Jaishankar arrived here on Tuesday on a two-day visit to Russia during which he will hold talks with his Russian counterpart Sergey Lavrov and finalise the preparations for Prime Minister Narendra Modi’s forthcoming visit to the country.
This is his first visit to Moscow since assuming office in May. His visit comes days ahead of the Eastern Economic Forum in Vladivostok from September 4 to 6 where Prime Minister Modi will be the chief guest.
“The changing world has thrown up new concepts and approaches. Discussed one of them - the Indo-Pacific at the Valdai Discussion Club,” Jaishankar said in a tweet.

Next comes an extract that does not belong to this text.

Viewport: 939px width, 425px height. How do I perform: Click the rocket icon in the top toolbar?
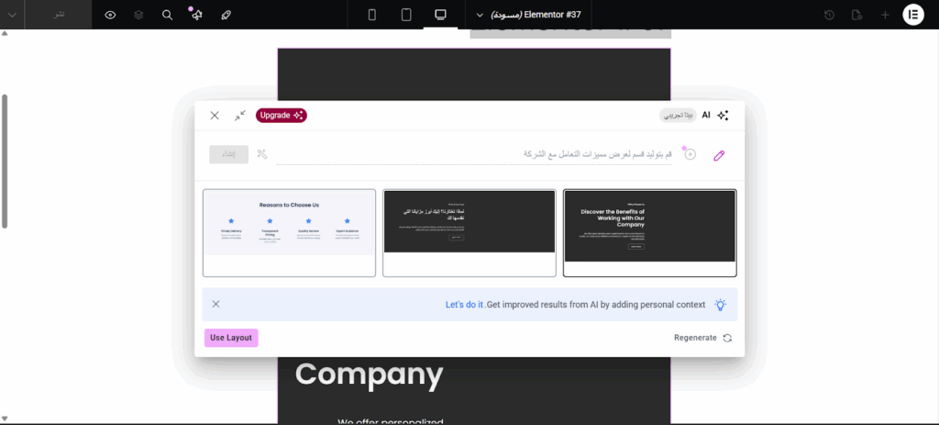tap(226, 15)
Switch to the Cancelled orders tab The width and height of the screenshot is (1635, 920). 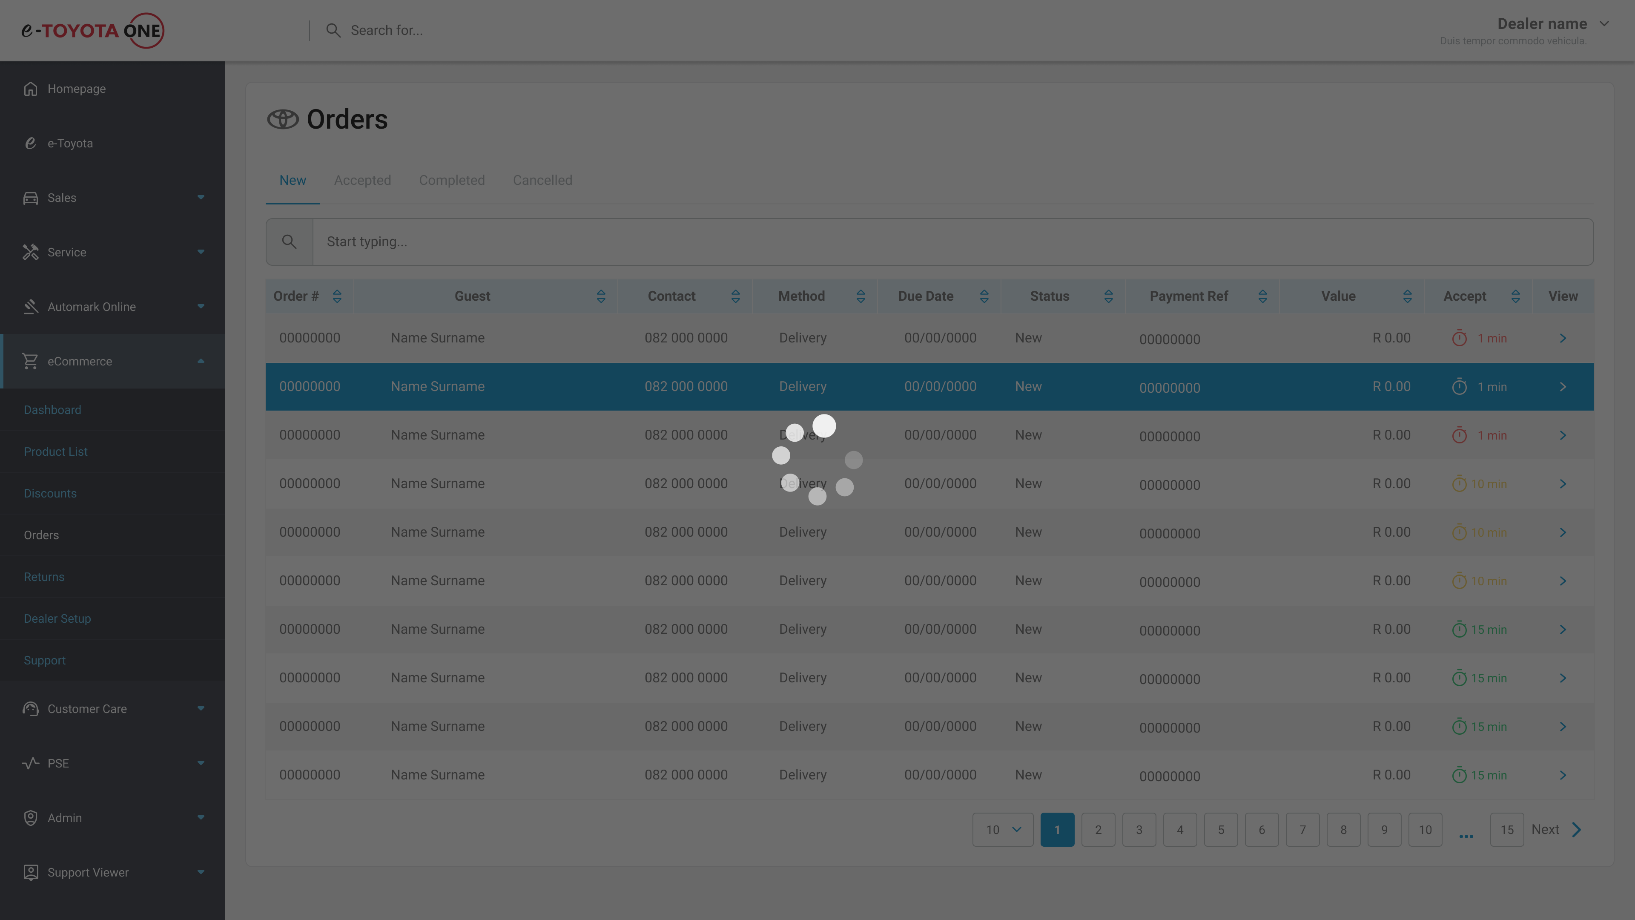(x=542, y=180)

He spoke at the Valdai Discussion Club, a Moscow-based think tank and discussion forum established in 2004, on the topic “India’s perspective on the Indo-Pacific“.
“40 years to the day I first came to Moscow. The world has changed but India-Russia relations remain steady,” Jaishankar tweeted.
The External Affairs Minister also unveiled a statue of Mahatma Gandhi at India’s embassy in Russia.
“EAM S Jaishankar unveiled Gandhi statue at the Embassy premises on the occasion of 150th Birth Anniversary of Mahatma Gandhi,” the embassy said in a tweet.
In his address to Maldivian Parliament in June, Prime Minister Narendra Modi underscored India’s firm commitment to make the strategic Indo-Pacific an area for shared economic growth, saying it has been “our lifeline, and also the highway for trade and prosperity.”
“The Indo-Pacific area is our lifeline and also the highway for trade and prosperity. This is the key to our shared future in every sense,” he said during his first foreign visit since being elected to a second term in May.
Modi underlined that at the Shangri-La Dialogue forum in Singapore last June, he had stressed on working together “to create openness, integration and balance” in the Indo-Pacific region.
India, the US and several other world powers have been talking about the need to ensure a free, open and thriving Indo-Pacific in the backdrop of China’s rising military maneuvering in the region.
China has been trying to expand its military presence in the Indo-Pacific, which is a biogeographic region, comprising the Indian Ocean and the western and central Pacific Ocean, including the South China Sea.
China claims almost all of the South China Sea. Vietnam, the Philippines, Malaysia, Brunei and Taiwan have counter claims over the sea.